Agent Core

Minimum Agent DataPipes, objects, and utilities

AgentBase

 AgentBase (*args, **kwds)

Acts as the footer of the Agent pipeline. Maintains important state such as the model being used for get actions from. Also optionally allows passing a reference list of action_iterator which is a persistent list of actions for the entire agent pipeline to process through.

Important: Must be at the start of the pipeline, and be used with AgentHead at the end.

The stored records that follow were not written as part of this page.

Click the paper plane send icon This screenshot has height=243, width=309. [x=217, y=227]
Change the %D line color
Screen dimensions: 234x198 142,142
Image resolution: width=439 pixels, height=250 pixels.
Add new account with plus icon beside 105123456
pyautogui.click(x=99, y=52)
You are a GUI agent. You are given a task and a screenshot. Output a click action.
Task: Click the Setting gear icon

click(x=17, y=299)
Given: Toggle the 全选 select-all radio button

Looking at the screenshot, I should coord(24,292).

Important: action_iterator is stored in the iterable field. However the recommended way of passing actions to the pipeline is to call an AgentHead instance.


AgentHead

 AgentHead (*args, **kwds)

Acts as the head of the Agent pipeline. Used for conveniently adding actions to the pipeline to process.

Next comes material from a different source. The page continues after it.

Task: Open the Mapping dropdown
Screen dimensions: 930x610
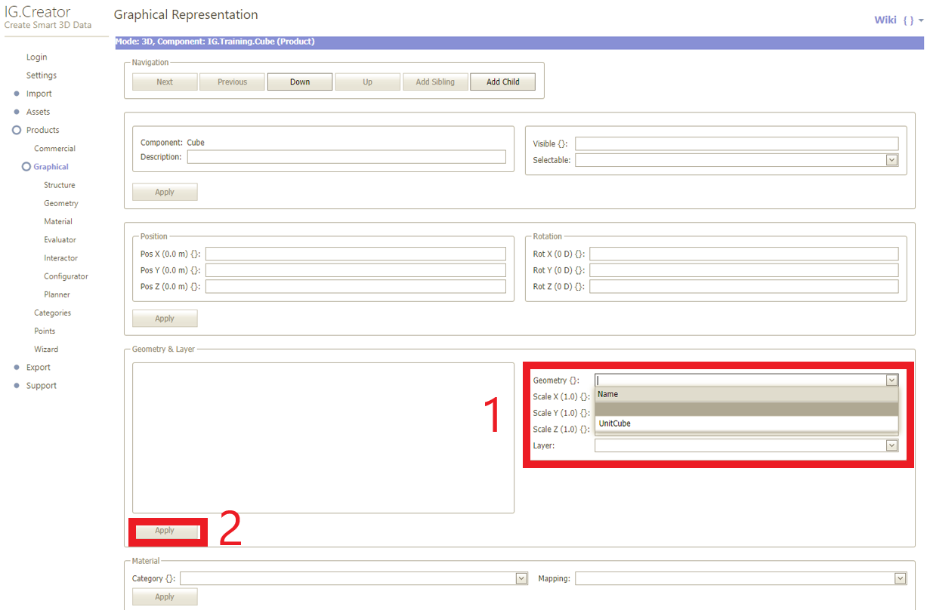Action: [900, 578]
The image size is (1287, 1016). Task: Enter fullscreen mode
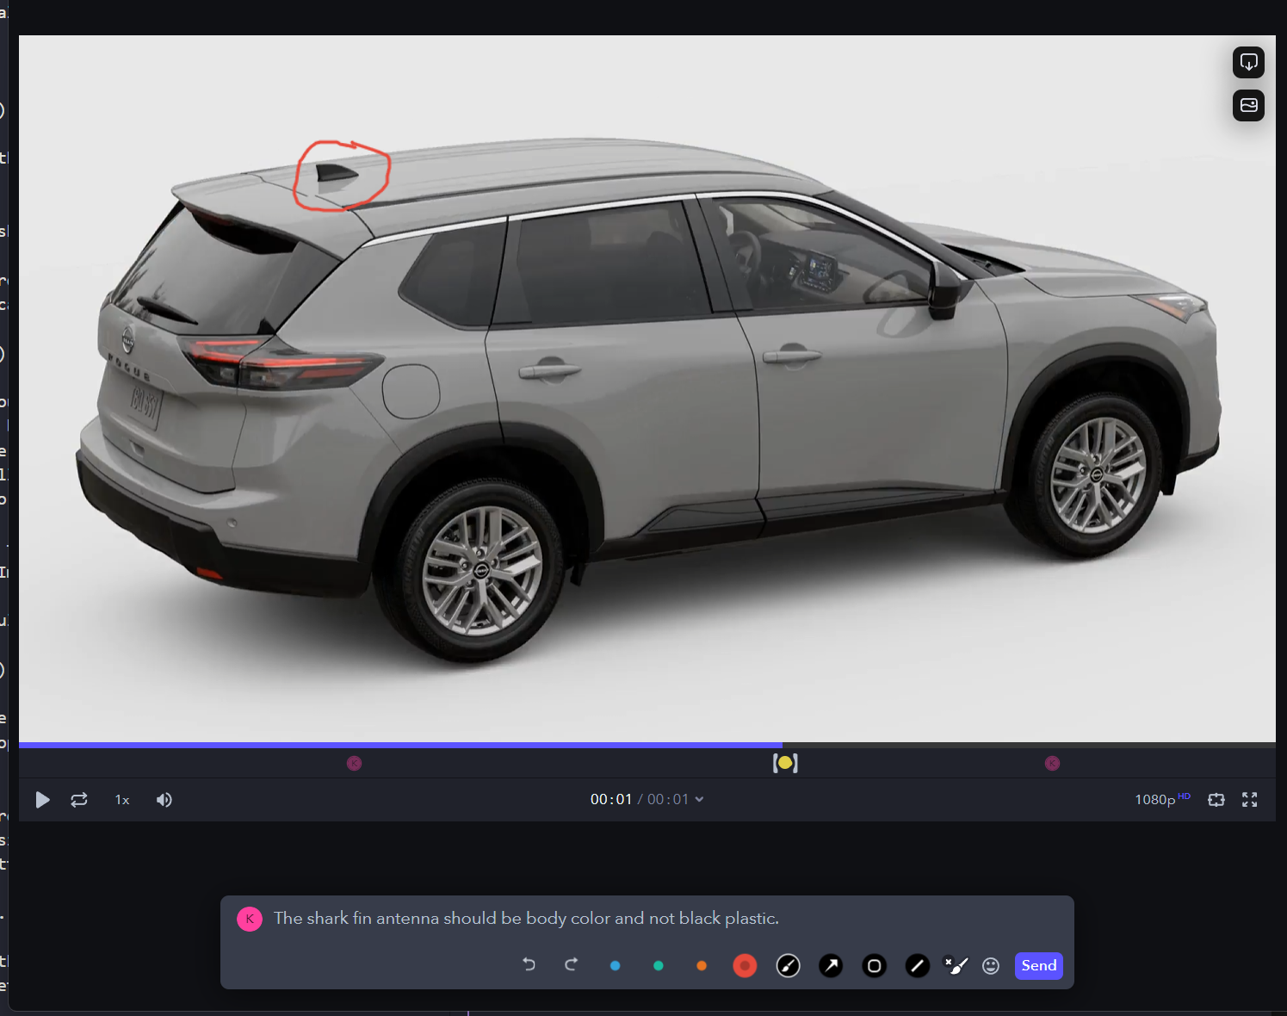[x=1250, y=800]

Important: Must be paired with AgentBase


SimpleModelRunner

 SimpleModelRunner (*args, **kwds)

Takes input from source_datapipe and pushes through the agent bases model assuming there is only one model field.

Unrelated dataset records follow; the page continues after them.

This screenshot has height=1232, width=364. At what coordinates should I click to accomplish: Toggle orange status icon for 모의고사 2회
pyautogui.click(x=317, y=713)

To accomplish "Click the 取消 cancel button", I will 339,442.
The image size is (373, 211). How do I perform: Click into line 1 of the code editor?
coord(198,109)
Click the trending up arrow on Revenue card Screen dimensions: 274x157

Check that the 1x4 tensor assuccessfully pushes through the model can get expected outputs…

torch.manual_seed(0)

class DQN(Module):
    def __init__(self,state_sz:int,action_sz:int,hidden=512):
        self.layers=Sequential(
            Linear(state_sz,hidden),
            ReLU(),
            Linear(hidden,action_sz),
        )
    def forward(self,x): return self.layers(x)
# from fastrl.agents.dqn.basic import DQN
# Setup up the core NN
torch.manual_seed(0)
model = DQN(4,2)
# Setup the agent
agent = AgentBase(model)
agent = SimpleModelRunner(agent)
agent = AgentHead(agent)
input_tensor = tensor([1,2,3,4]).float()

for action in agent([input_tensor]):
    print(action)
    
test_eq(input_tensor,tensor([1., 2., 3., 4.]))
tensor([[-0.2909, -1.0357]], grad_fn=<AddmmBackward0>)

StepFieldSelector

 StepFieldSelector (*args, **kwds)

Grabs field from source_datapipe to push to the rest of the pipeline.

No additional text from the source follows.